> **GIVEN INSTRUCTION**
Render every line of the material below as a Markdown table with the columns "Row" and "Line," numbering the rows in order and skipping any blank lines.

Element and text location data:
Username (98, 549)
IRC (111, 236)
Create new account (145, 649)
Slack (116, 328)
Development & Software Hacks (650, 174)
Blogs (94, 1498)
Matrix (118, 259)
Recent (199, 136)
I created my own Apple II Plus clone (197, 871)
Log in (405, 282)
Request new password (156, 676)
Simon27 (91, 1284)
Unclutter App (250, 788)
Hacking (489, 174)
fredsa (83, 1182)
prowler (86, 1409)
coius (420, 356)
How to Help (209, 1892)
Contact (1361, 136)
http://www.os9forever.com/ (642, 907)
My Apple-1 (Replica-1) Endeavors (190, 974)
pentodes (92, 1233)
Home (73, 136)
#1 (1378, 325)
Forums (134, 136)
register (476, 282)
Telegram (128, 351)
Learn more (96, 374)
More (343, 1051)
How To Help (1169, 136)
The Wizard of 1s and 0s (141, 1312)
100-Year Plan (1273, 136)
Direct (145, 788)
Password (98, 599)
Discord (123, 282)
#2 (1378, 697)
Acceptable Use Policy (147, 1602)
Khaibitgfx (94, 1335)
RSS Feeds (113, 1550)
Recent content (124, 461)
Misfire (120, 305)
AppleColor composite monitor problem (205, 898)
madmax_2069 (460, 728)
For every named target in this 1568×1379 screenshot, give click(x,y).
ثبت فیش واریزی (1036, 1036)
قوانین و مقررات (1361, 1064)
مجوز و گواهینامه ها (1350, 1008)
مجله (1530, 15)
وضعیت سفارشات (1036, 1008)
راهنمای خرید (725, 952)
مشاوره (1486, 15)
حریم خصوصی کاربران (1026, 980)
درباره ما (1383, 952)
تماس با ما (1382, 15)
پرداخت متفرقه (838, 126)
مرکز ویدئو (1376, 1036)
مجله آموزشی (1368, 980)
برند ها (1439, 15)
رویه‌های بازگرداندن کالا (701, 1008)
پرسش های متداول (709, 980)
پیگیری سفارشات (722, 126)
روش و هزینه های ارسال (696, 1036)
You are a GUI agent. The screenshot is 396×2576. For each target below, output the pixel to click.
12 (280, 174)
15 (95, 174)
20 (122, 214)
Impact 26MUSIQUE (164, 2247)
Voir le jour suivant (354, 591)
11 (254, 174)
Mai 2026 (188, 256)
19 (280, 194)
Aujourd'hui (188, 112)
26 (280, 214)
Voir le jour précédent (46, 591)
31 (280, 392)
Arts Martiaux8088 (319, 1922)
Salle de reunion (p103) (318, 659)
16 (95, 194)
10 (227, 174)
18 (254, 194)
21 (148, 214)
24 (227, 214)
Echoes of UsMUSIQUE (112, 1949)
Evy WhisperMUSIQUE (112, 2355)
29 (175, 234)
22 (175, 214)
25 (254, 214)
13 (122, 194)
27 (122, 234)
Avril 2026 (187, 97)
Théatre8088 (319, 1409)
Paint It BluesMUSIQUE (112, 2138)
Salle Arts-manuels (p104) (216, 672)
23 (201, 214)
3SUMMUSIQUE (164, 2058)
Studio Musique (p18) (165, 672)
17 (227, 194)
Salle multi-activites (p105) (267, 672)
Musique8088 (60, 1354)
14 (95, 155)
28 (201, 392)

> **ANSWER BELOW**
| Row | Line |
|---|---|
| 1 | Username (98, 549) |
| 2 | IRC (111, 236) |
| 3 | Create new account (145, 649) |
| 4 | Slack (116, 328) |
| 5 | Development & Software Hacks (650, 174) |
| 6 | Blogs (94, 1498) |
| 7 | Matrix (118, 259) |
| 8 | Recent (199, 136) |
| 9 | I created my own Apple II Plus clone (197, 871) |
| 10 | Log in (405, 282) |
| 11 | Request new password (156, 676) |
| 12 | Simon27 (91, 1284) |
| 13 | Unclutter App (250, 788) |
| 14 | Hacking (489, 174) |
| 15 | fredsa (83, 1182) |
| 16 | prowler (86, 1409) |
| 17 | coius (420, 356) |
| 18 | How to Help (209, 1892) |
| 19 | Contact (1361, 136) |
| 20 | http://www.os9forever.com/ (642, 907) |
| 21 | My Apple-1 (Replica-1) Endeavors (190, 974) |
| 22 | pentodes (92, 1233) |
| 23 | Home (73, 136) |
| 24 | #1 (1378, 325) |
| 25 | Forums (134, 136) |
| 26 | register (476, 282) |
| 27 | Telegram (128, 351) |
| 28 | Learn more (96, 374) |
| 29 | More (343, 1051) |
| 30 | How To Help (1169, 136) |
| 31 | The Wizard of 1s and 0s (141, 1312) |
| 32 | 100-Year Plan (1273, 136) |
| 33 | Direct (145, 788) |
| 34 | Password (98, 599) |
| 35 | Discord (123, 282) |
| 36 | #2 (1378, 697) |
| 37 | Acceptable Use Policy (147, 1602) |
| 38 | Khaibitgfx (94, 1335) |
| 39 | RSS Feeds (113, 1550) |
| 40 | Recent content (124, 461) |
| 41 | Misfire (120, 305) |
| 42 | AppleColor composite monitor problem (205, 898) |
| 43 | madmax_2069 (460, 728) |
| 44 | For every named target in this 1568×1379 screenshot, give click(x,y). |
| 45 | ثبت فیش واریزی (1036, 1036) |
| 46 | قوانین و مقررات (1361, 1064) |
| 47 | مجوز و گواهینامه ها (1350, 1008) |
| 48 | مجله (1530, 15) |
| 49 | وضعیت سفارشات (1036, 1008) |
| 50 | راهنمای خرید (725, 952) |
| 51 | مشاوره (1486, 15) |
| 52 | حریم خصوصی کاربران (1026, 980) |
| 53 | درباره ما (1383, 952) |
| 54 | تماس با ما (1382, 15) |
| 55 | پرداخت متفرقه (838, 126) |
| 56 | مرکز ویدئو (1376, 1036) |
| 57 | مجله آموزشی (1368, 980) |
| 58 | برند ها (1439, 15) |
| 59 | رویه‌های بازگرداندن کالا (701, 1008) |
| 60 | پرسش های متداول (709, 980) |
| 61 | پیگیری سفارشات (722, 126) |
| 62 | روش و هزینه های ارسال (696, 1036) |
| 63 | You are a GUI agent. The screenshot is 396×2576. For each target below, output the pixel to click. |
| 64 | 12 (280, 174) |
| 65 | 15 (95, 174) |
| 66 | 20 (122, 214) |
| 67 | Impact 26MUSIQUE (164, 2247) |
| 68 | Voir le jour suivant (354, 591) |
| 69 | 11 (254, 174) |
| 70 | Mai 2026 (188, 256) |
| 71 | 19 (280, 194) |
| 72 | Aujourd'hui (188, 112) |
| 73 | 26 (280, 214) |
| 74 | Voir le jour précédent (46, 591) |
| 75 | 31 (280, 392) |
| 76 | Arts Martiaux8088 (319, 1922) |
| 77 | Salle de reunion (p103) (318, 659) |
| 78 | 16 (95, 194) |
| 79 | 10 (227, 174) |
| 80 | 18 (254, 194) |
| 81 | 21 (148, 214) |
| 82 | 24 (227, 214) |
| 83 | Echoes of UsMUSIQUE (112, 1949) |
| 84 | Evy WhisperMUSIQUE (112, 2355) |
| 85 | 29 (175, 234) |
| 86 | 22 (175, 214) |
| 87 | 25 (254, 214) |
| 88 | 13 (122, 194) |
| 89 | 27 (122, 234) |
| 90 | Avril 2026 (187, 97) |
| 91 | Théatre8088 (319, 1409) |
| 92 | Paint It BluesMUSIQUE (112, 2138) |
| 93 | Salle Arts-manuels (p104) (216, 672) |
| 94 | 23 (201, 214) |
| 95 | 3SUMMUSIQUE (164, 2058) |
| 96 | Studio Musique (p18) (165, 672) |
| 97 | 17 (227, 194) |
| 98 | Salle multi-activites (p105) (267, 672) |
| 99 | Musique8088 (60, 1354) |
| 100 | 14 (95, 155) |
| 101 | 28 (201, 392) |